Instructions for the task :: Every line below that has the string "dropdown" needs to be copied.

Data ::

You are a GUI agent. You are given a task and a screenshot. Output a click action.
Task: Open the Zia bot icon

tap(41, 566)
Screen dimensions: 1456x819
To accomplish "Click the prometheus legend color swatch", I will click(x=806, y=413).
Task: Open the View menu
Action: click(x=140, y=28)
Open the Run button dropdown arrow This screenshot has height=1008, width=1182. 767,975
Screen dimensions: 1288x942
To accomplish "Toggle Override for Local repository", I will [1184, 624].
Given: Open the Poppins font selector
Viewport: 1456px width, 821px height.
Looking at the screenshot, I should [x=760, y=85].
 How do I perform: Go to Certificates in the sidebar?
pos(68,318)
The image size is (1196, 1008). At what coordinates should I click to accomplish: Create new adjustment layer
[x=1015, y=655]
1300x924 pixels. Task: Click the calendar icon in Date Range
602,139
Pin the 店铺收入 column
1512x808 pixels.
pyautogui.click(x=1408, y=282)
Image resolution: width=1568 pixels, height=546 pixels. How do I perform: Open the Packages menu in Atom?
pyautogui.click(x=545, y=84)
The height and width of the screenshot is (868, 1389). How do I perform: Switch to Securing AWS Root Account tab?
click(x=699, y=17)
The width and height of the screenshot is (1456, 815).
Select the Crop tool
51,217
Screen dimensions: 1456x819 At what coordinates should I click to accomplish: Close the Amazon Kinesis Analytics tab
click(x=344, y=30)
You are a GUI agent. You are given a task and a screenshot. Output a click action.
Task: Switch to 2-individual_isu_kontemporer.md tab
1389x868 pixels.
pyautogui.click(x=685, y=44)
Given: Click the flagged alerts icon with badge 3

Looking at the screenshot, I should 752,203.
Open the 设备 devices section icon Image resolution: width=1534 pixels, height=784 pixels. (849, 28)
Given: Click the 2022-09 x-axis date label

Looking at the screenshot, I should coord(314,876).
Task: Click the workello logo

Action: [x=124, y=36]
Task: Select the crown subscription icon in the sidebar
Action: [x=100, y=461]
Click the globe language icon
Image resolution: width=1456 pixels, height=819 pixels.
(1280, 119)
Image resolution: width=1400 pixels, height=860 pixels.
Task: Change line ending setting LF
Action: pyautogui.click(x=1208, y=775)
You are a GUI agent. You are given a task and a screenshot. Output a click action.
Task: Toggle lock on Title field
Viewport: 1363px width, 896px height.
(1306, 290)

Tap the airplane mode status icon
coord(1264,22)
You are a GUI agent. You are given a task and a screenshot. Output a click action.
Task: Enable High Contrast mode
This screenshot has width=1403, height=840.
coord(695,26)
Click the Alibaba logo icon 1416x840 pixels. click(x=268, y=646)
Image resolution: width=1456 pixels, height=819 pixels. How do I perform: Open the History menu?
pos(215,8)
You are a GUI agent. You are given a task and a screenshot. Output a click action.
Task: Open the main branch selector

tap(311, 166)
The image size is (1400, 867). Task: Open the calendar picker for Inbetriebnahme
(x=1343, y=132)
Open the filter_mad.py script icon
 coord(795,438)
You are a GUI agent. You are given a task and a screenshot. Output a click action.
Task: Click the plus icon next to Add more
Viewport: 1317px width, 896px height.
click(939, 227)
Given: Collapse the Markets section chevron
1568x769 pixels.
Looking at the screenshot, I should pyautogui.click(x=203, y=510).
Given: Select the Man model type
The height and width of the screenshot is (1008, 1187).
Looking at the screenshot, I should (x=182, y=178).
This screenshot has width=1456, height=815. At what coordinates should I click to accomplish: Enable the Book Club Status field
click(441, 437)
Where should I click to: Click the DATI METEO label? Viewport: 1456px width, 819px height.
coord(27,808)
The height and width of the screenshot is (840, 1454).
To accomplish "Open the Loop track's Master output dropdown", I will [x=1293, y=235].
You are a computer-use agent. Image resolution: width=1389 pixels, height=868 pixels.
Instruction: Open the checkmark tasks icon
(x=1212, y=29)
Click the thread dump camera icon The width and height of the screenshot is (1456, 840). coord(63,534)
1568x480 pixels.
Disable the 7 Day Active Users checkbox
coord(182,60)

Task result ::
Open the Run button dropdown arrow This screenshot has height=1008, width=1182. 767,975
To accomplish "Open the Loop track's Master output dropdown", I will [x=1293, y=235].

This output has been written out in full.